\(α\)-PFN: Fast Entropy Search via In-Context Learning¶

Conference: ICML 2026
arXiv: 2606.07134
Code: https://github.com/automl/AlphaPFN
Area: Black-box Optimization / Bayesian Optimization / Acquisition Functions
Keywords: Bayesian Optimization, Entropy Search, Prior-Fitted Networks, Acquisition Function Amortization, in-context learning

TL;DR¶

This paper "amortizes" information-theoretic acquisition functions like Entropy Search (ES) into a single forward pass using a two-stage Prior-data Fitted Network (PFN). It first trains a base PFN capable of making predictions conditioned on optimal point information, then trains an \(α\)-PFN that directly outputs the distribution of information gain. This bypasses slow and complex Monte Carlo approximations, achieving performance comparable to SOTA Entropy Search on synthetic and real HPO benchmarks while providing speedups of up to 70x.

Background & Motivation¶

Background: Bayesian Optimization (BO) aims to maximize an expensive black-box function \(f(x)\) with minimal trials, balancing exploration and exploitation via an acquisition function. Classic Expected Improvement (EI) has analytical forms and is fast but is inherently "myopic"—only looking at immediate improvements over the current observed value, which often fails to identify the global optimum in noisy or heterogeneous scenarios. Information-theoretic acquisition functions (Entropy Search (ES) and its variants PES / MES / JES) choose query points that maximize the reduction in uncertainty about the optimum's location or value, which is theoretically more elegant, supports non-myopic behavior, handles noise, and accounts for evaluation costs.

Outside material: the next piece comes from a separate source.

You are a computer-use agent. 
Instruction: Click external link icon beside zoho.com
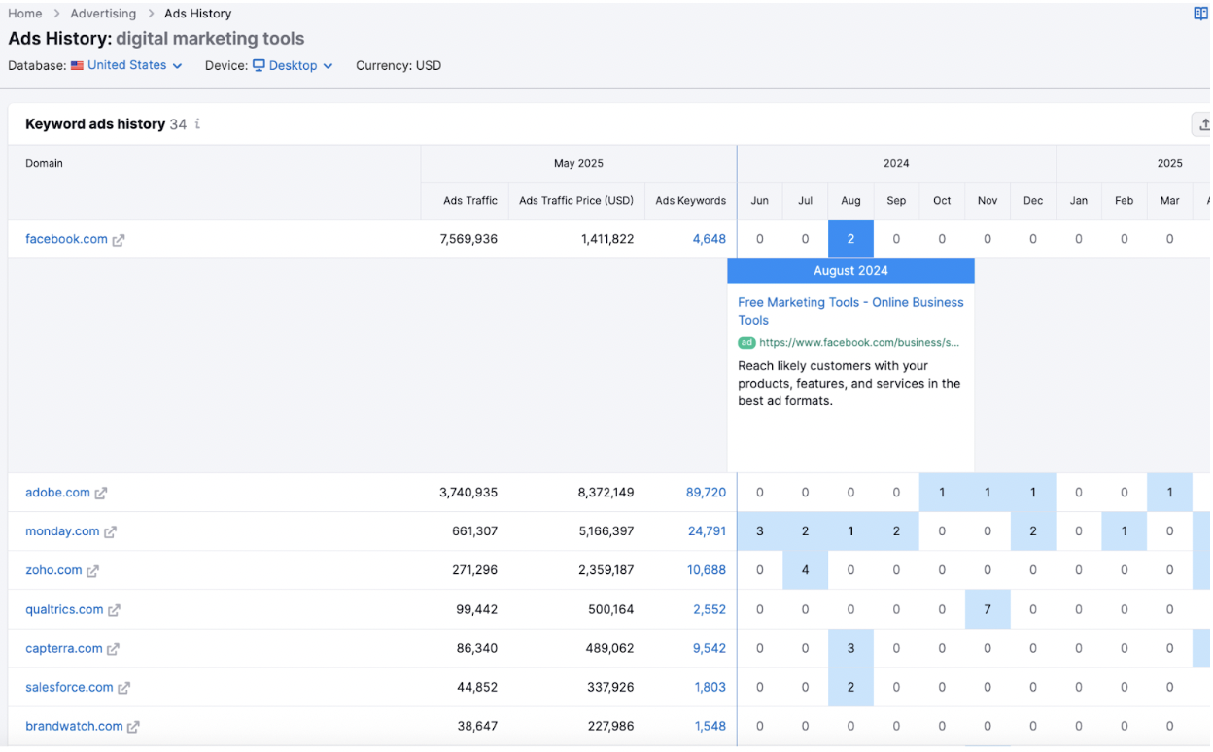93,571
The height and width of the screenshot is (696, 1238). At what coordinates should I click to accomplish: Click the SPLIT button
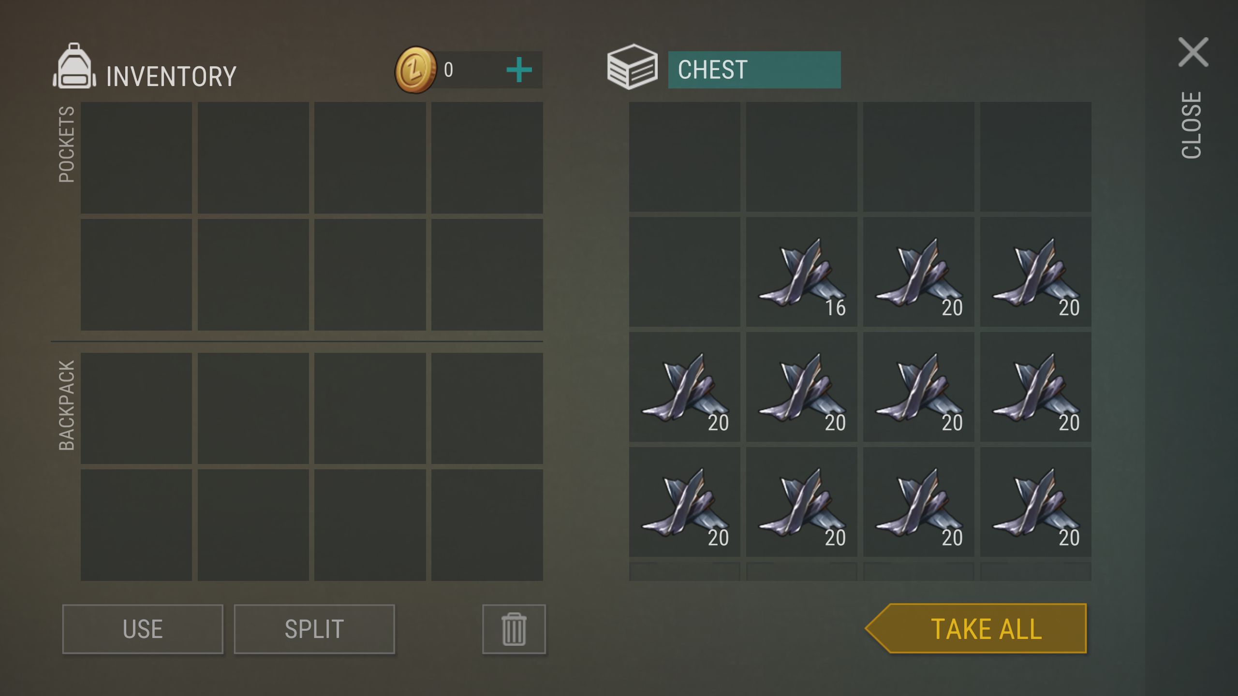pyautogui.click(x=314, y=629)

Limitations of Prior Work: ES lacks a simple analytical definition for Gaussian Processes (GPs). All practical implementations rely on handcrafted, sampling-based approximations—such as using Monte Carlo to estimate information gain, Random Fourier Features (RFF) to approximate GP sample paths for optimization, or Expectation Propagation and moment matching to approximate entropy. These approximations are slow, prone to numerical errors, and require expert-level implementation for each ES variant. As BO is increasingly used in "high-throughput" scenarios (where evaluations themselves are fast), the runtime of the acquisition function itself becomes a bottleneck.

Key Challenge: The elegance of the ES framework vs. the complexity and expense of its approximations—the elegant information-theoretic objectives are buried under layers of handcrafted heuristics, making them slow and difficult to extend to new variants or fully Bayesian settings.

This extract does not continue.